Stored items
____
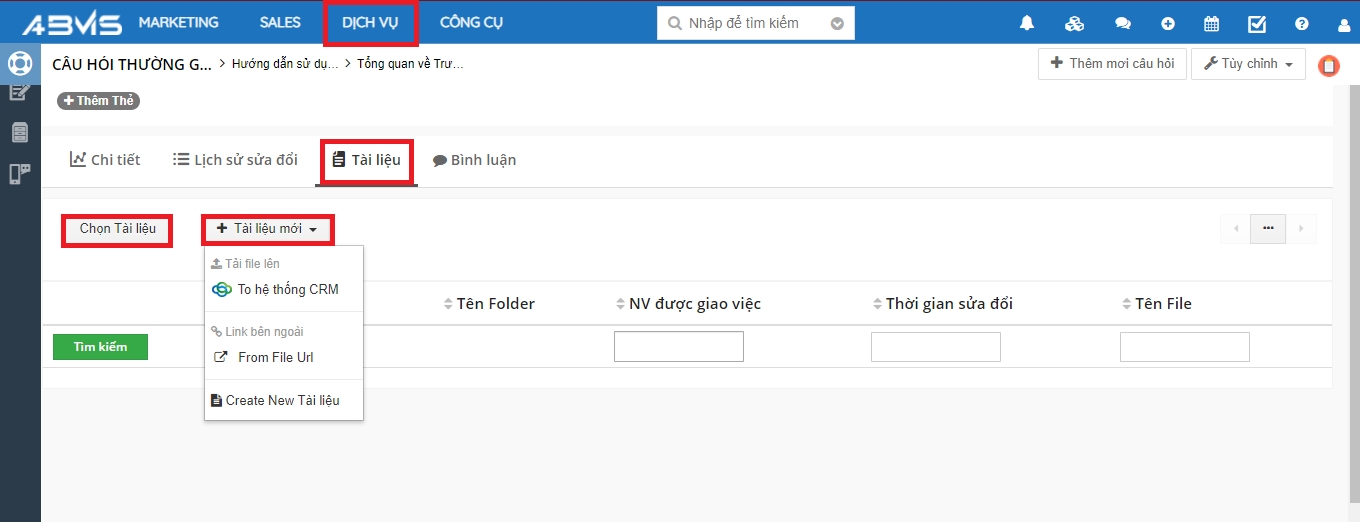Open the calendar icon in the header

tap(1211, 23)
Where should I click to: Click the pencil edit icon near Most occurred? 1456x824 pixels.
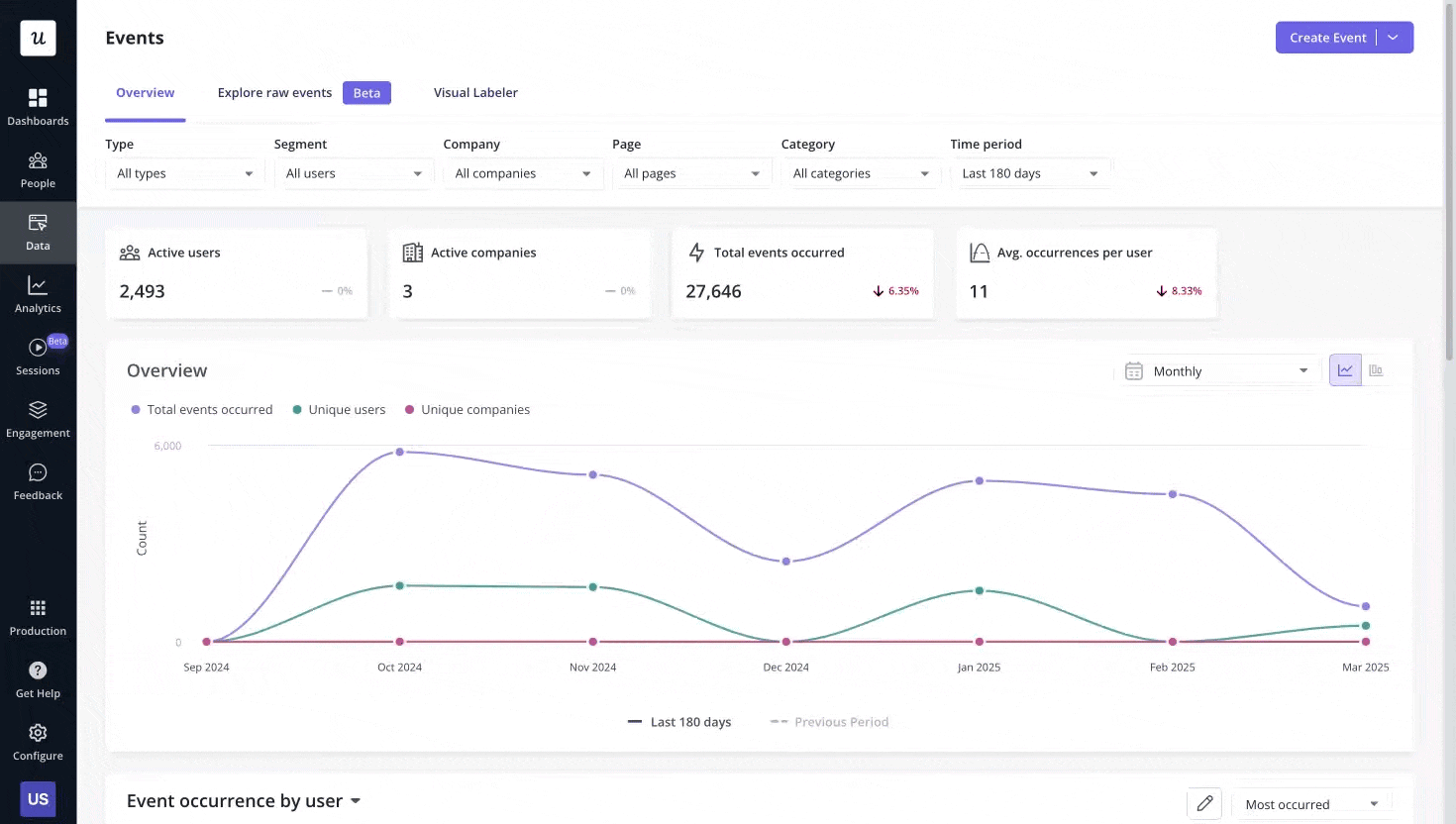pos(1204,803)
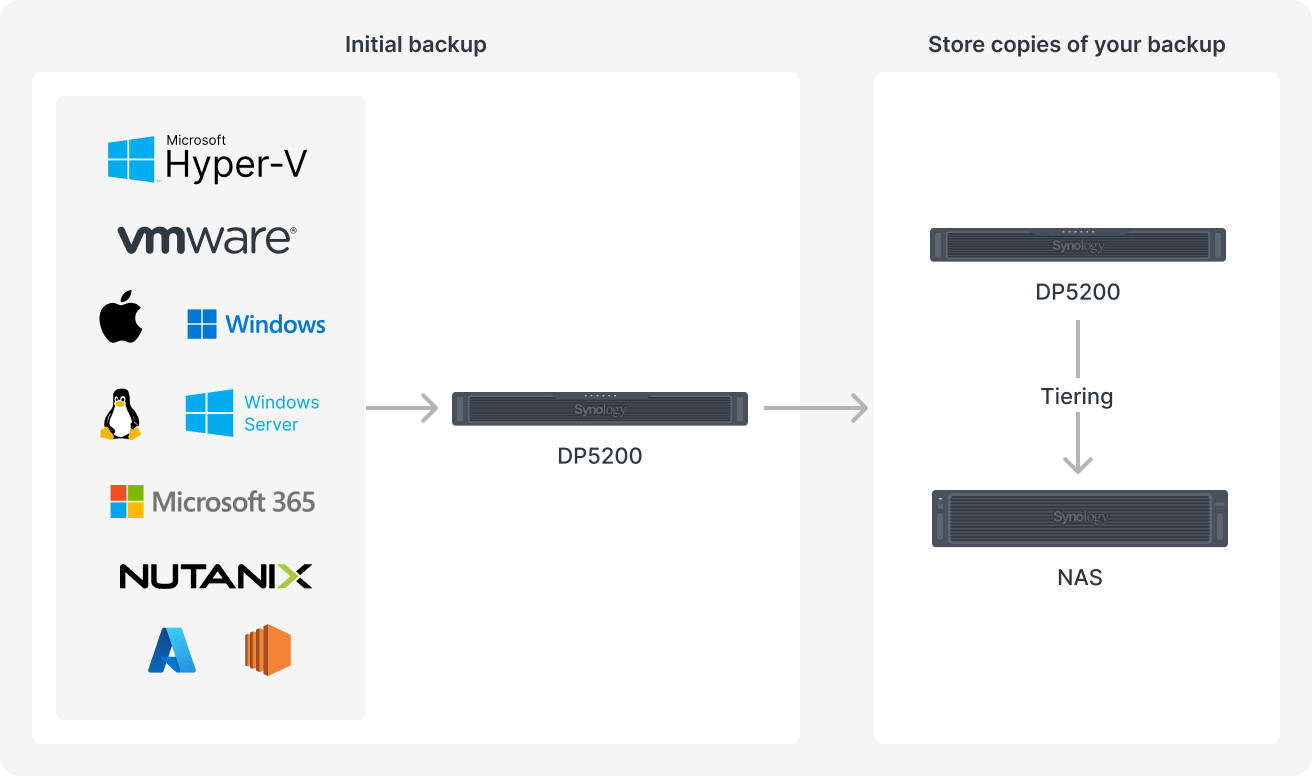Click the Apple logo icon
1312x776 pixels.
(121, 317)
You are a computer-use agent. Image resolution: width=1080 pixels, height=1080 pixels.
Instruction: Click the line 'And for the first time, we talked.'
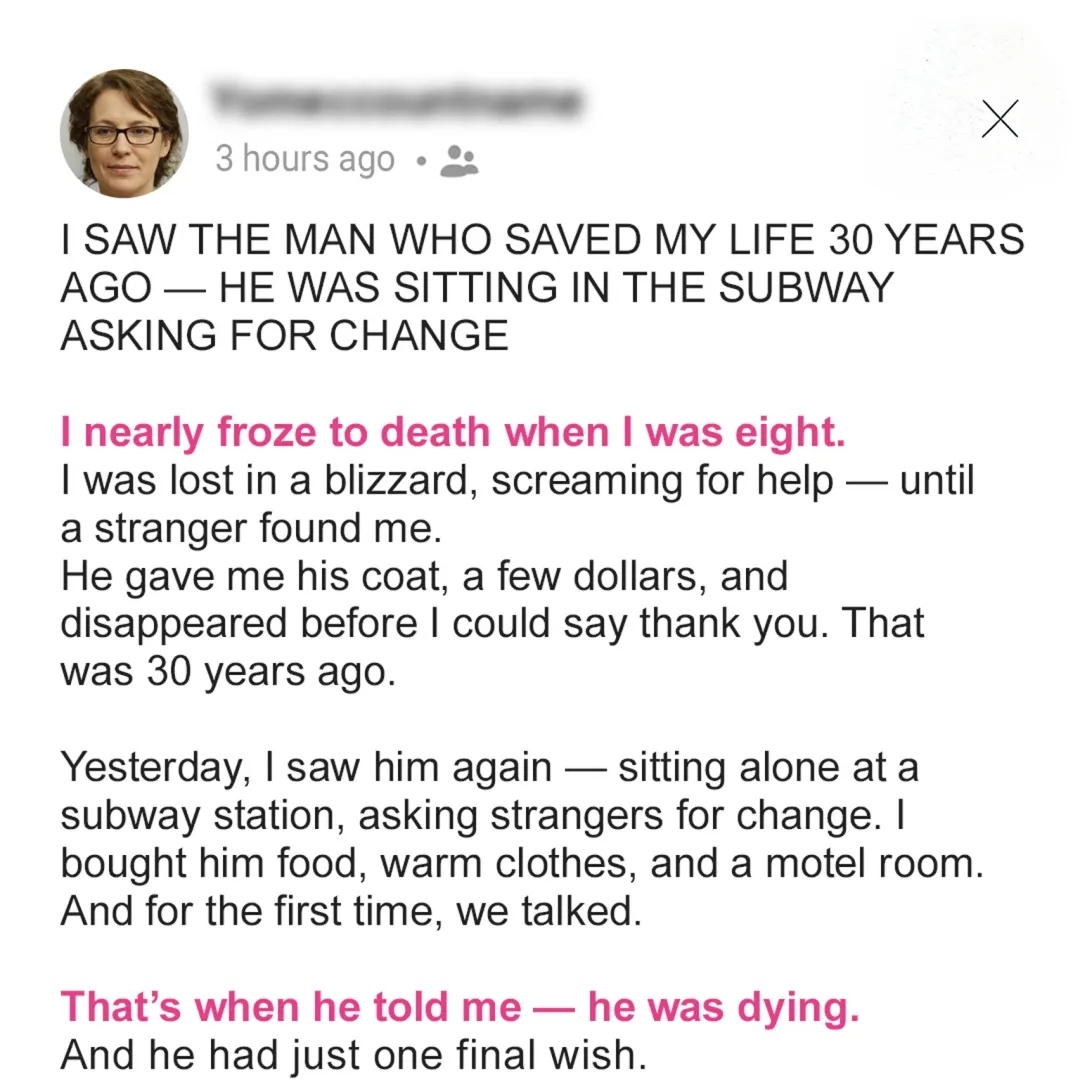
____
» **TASK DETAILS**
Only the lines from the line that contains "You are a computer-use" through the end of the entries are to be written out, exactly and without pictures, both ends included.

» **SOLUTION**
You are a computer-use agent. Image resolution: width=1080 pixels, height=1080 pixels.
Instruction: Click the line 'And for the first time, we talked.'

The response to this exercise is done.